Mechanistically, these agents act primarily by interfering with c‑Met activation and its downstream signaling cascades (MAPK, PI3K/Akt, STAT), ultimately inhibiting tumor growth, migration, angiogenesis, and resistance to apoptosis. Clinically, numerous trials focusing on molecularly defined patient populations have produced promising efficacy and safety data, although challenges remain regarding optimal patient selection, resistance, and combination strategies. Emerging therapies continue to push the boundaries of what is achievable with c‑Met–targeted treatments. Yet the challenges inherent in biomarker refinement, resistance management, and cost‐effective delivery of complex therapies continue to shape the future prospects of this field.
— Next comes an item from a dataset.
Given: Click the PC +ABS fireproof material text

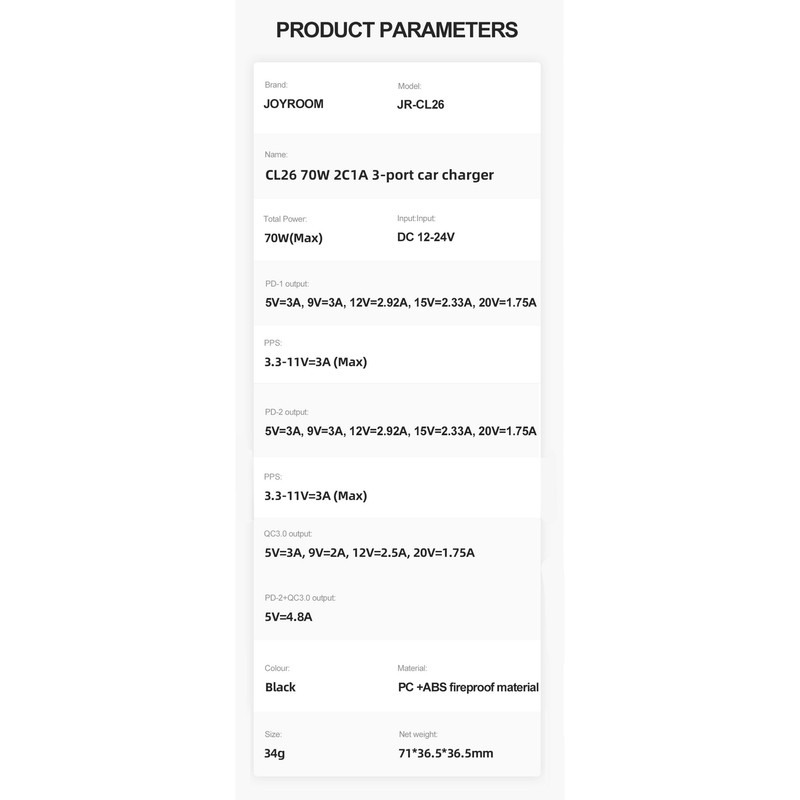Looking at the screenshot, I should tap(468, 687).
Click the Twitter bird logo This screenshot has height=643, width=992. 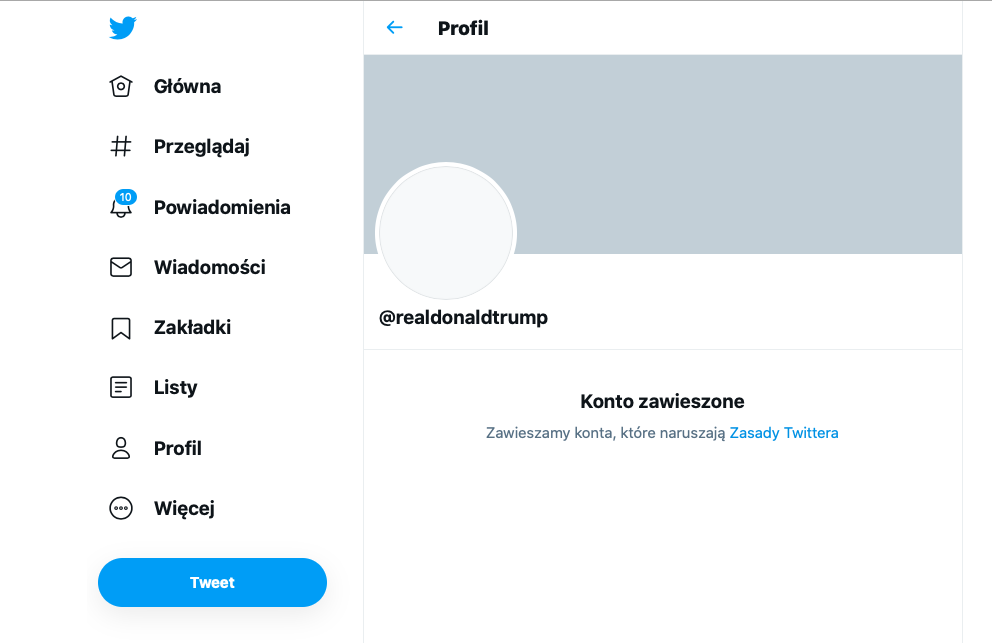point(122,28)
In conclusion, c‑Met represents one of the most attractive and challenging targets in oncology. The diversity of therapeutic candidates—from small molecules and monoclonal antibodies to innovative immunotherapies and beyond—illustrates the multifaceted approach required to fully exploit c‑Met as a therapeutic target. Continued refinement of molecular diagnostics, combination regimens, and next‑generation inhibitory strategies will be essential to overcome current limitations and deliver durable, effective therapies to patients with c‑Met–driven malignancies. The evolving clinical landscape and ongoing research efforts provide a strong rationale for optimism while underscoring that strategic, patient‑tailored approaches and further innovation are needed to fully achieve the potential of c‑Met targeting in cancer and other diseases.